Aku melihat ke arah jalanan dari balik jendela yang sudah dipenuhi oleh titik-titik air. Hujan di mana-mana. Sudah sejak sore tadi hujan terus-menerus turun. Karena kelamaan hujan, aku mulai merindukan sang matahari. Tapi sedari tadi aku tunggu-tunggu, sang matahari tidak datang juga. Aku menghela napas di dalam kamar. Setiap kali melihat hujan, aku selalu punya perasaan tidak enak. Karena dalam hujan ini pula aku mengalami kecelakaan. Kecelakaan yang membuatku hilang ingatan. Sebagian ingatanku maksudnya.
Hari ini aku tidak mendapatkan telepon dari Riku juga. Biasanya setiap hari Riku selalu meneleponku untuk menanyakan kabarku dan akhirnya kami berdua berbincang-bincang seperti biasa. Tapi, hari ini rasanya berbeda, hari ini terasa begitu sepi.
"Rai..." Shoko mengetuk pintu kamarku. Aku beranjak dari tempat tidurku dan membukakan pintu.
"Ada apa, Shoko?"
"Bagaimana jika hari ini kita jalan-jalan?"
"Tapi di luar hujan, Shoko. Kau tidak takut terkena penyakit?" Aku balik bertanya pada Shoko. Shoko hanya menggeleng pelan.
"Tidak apa-apa. Aku hanya ingin mencari udara segar dan sepertinya kau juga membutuhkannya." Kata Shoko sambil tersenyum.
"Baiklah, kalau begitu. Aku akan berganti pakaian terlebih dahulu."
Setelah aku berganti pakaian, aku langsung berjalan keluar kos bersama dengan Shoko. Untungnya hujan sudah mulai mereda. Kami berjalan menuju Shibuya. Di Shibuya, Shoko mengajakku mencoba beberapa pakaian di butik-butik terkenal. Entah mengapa, tiba-tiba aku merasa lebih senang ketika sudah pergi berjalan-jalan dengan Shoko.
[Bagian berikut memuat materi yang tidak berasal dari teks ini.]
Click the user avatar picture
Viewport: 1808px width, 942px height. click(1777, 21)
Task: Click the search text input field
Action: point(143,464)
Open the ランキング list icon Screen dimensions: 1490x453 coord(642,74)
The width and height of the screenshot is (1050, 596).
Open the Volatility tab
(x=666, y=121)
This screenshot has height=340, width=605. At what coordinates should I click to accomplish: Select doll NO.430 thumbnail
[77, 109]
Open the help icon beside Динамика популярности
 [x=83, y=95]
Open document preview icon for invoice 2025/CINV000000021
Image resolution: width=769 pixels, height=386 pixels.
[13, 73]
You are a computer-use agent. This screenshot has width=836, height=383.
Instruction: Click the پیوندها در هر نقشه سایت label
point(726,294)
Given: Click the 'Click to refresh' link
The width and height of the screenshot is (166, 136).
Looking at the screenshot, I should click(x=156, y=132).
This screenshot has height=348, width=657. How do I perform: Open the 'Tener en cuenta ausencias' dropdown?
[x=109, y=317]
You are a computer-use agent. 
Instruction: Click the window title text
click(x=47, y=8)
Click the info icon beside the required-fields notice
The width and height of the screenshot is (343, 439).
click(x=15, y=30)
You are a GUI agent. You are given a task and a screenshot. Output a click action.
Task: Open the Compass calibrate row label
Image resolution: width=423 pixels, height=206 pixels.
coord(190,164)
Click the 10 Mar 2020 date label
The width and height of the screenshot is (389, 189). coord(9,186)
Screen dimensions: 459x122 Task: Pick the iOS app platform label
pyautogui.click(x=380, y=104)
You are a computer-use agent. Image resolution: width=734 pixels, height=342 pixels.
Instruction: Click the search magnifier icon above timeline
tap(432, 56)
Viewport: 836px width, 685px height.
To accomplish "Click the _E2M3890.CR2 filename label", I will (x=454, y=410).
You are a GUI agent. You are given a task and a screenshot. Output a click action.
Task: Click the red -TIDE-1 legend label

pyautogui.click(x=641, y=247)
Aku bisa mencoba beberapa pakaian yang bagus dan beberapa yukata yang akan aku gunakan saat musim panas nanti.
"Rai, sudah dapat?" Tanya Shoko ketika kami berdua berada di toko yang menjual bermacam-macam yukata.
"Aku bingung, Shoko. Aku tidak tau yukata mana yang cocok denganku." Kataku sambil memilih beberapa yukata yang lucu-lucu.
"Hmm... bagaimana dengan yang ini?" Tanya Shoko sambil mengambil yukata yang berwarna merah yang dicampur dengan bunga-bunga berwarna biru, kuning, dan oranye.
Aku menatap yukata tersebut dengan seksama, sepertinya bagus juga pikirku dalam hati. Akhirnya aku mengangguk dan memutuskan untuk membeli yukata yang sudah dipilihkan oleh Shoko. Aku dan Shoko pun akhirnya membawa beberapa kantung belanja di kedua tangan masing-masing. Hari ini kami berbelanja cukup banyak.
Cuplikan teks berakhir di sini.